Two git repositories in one directory?

Solution 1:

This article covers this relatively well:

https://github.com/rrrene/gitscm-next/blob/master/app/views/blog/progit/2010-04-11-environment.markdown

Basically if you're working from the command-line this is simpler than you might guess. Suppose you want 2 git repos:

.gitone
.gittwo

You could set them up like so:

git init .
mv .git .gitone
git init .
mv .git .gittwo

You could add a file and commit it to only one like so:

git --git-dir=.gitone add test.txt
git --git-dir=.gitone commit -m "Test"

So the options for git come first, then the command, then the git command's options. You could easily enough alias a git command like:

#!/bin/sh
alias gitone='git --git-dir=.gitone'
alias gittwo='git --git-dir=.gittwo'

So you can commit to one or the other with a bit less typing, like gitone commit -m "blah".

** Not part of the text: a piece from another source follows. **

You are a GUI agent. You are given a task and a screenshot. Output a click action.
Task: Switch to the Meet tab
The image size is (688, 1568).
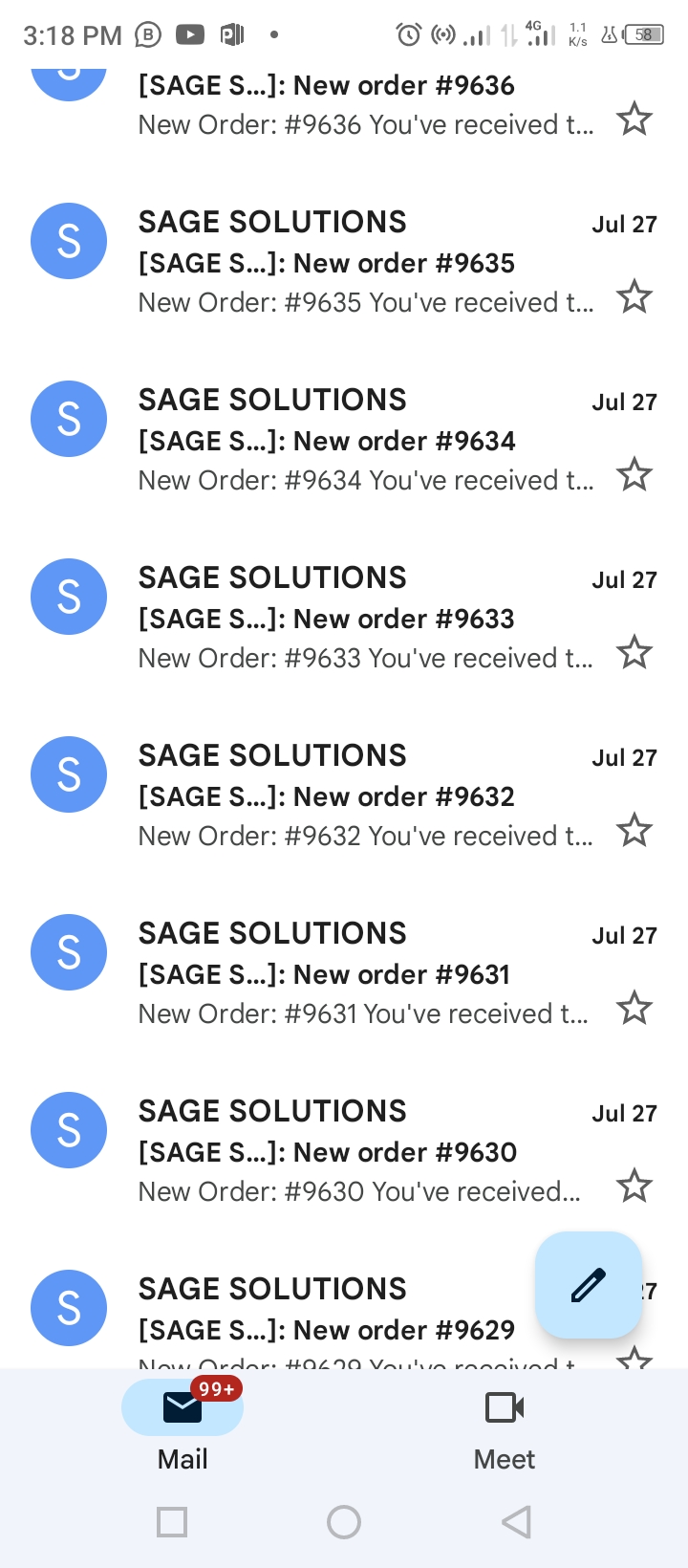pos(505,1425)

What appears to get trickier is ignores. Since .gitignore normally sits in the project root, you'd need to find a way to switch this as well without switching the entire root. Or, you could use .git/info/exclude, but all the ignores you perform then won't be committed or pushed - which could screw up other users. Others using either repo might push a .gitignore, which may cause conflicts. It's not clear to me the best way to resolve these issues.

If you prefer GUI tools like TortoiseGit you'd also have some challenges. You could write a small script that renames .gitone or .gittwo to .git temporarily so these tools' assumptions are met.

Solution 2:

If I understand what you're doing, you can handle it all in one repository, using separate branches for each machine, and a branch containing your common home directory config files.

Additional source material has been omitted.